─── Data provided ───

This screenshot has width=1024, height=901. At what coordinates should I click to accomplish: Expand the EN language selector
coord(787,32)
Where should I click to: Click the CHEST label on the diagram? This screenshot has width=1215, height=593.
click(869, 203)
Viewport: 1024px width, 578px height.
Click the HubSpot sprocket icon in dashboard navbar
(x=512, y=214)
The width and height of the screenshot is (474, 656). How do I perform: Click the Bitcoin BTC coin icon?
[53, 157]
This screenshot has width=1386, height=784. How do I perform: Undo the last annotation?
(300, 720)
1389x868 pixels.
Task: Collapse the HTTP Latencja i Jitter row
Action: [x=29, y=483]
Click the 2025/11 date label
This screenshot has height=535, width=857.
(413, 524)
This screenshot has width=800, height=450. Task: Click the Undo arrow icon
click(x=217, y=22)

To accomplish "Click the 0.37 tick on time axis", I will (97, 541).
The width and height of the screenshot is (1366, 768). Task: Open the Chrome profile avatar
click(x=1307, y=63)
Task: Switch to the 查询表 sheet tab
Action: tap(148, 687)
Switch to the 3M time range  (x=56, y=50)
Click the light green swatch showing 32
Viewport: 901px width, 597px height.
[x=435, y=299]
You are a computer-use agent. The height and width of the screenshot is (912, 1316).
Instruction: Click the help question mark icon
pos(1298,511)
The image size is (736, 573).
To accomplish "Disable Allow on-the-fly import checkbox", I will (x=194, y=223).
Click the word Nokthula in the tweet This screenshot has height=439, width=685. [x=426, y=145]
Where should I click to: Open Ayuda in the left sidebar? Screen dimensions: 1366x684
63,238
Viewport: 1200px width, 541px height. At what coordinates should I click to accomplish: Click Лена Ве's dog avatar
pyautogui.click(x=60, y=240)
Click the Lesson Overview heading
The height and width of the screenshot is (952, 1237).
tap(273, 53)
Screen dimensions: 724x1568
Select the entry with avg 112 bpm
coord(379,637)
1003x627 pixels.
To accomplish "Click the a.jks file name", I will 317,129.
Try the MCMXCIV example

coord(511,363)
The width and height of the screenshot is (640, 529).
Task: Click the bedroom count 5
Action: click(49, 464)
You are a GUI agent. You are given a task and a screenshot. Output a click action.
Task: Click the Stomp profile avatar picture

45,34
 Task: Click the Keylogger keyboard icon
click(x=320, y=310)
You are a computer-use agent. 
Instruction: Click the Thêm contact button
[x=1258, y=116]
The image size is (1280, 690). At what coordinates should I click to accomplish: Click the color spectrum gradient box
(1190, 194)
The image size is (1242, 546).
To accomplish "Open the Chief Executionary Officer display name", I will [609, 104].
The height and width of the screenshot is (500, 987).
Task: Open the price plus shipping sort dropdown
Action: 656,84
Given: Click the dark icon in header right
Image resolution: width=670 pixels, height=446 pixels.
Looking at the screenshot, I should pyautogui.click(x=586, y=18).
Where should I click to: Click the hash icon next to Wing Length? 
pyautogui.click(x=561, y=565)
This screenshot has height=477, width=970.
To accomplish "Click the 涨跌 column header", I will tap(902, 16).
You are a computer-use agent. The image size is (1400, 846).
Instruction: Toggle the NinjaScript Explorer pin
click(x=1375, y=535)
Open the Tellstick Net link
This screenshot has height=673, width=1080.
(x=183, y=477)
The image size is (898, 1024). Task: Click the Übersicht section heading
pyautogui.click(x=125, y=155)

───

- The task -
Find every line in the records above that holds the word "computer", and copy each one.

- Solution to this exercise -
You are a computer-use agent. The height and width of the screenshot is (912, 1316).
You are a computer-use agent. 
You are a computer-use agent. The image size is (1400, 846).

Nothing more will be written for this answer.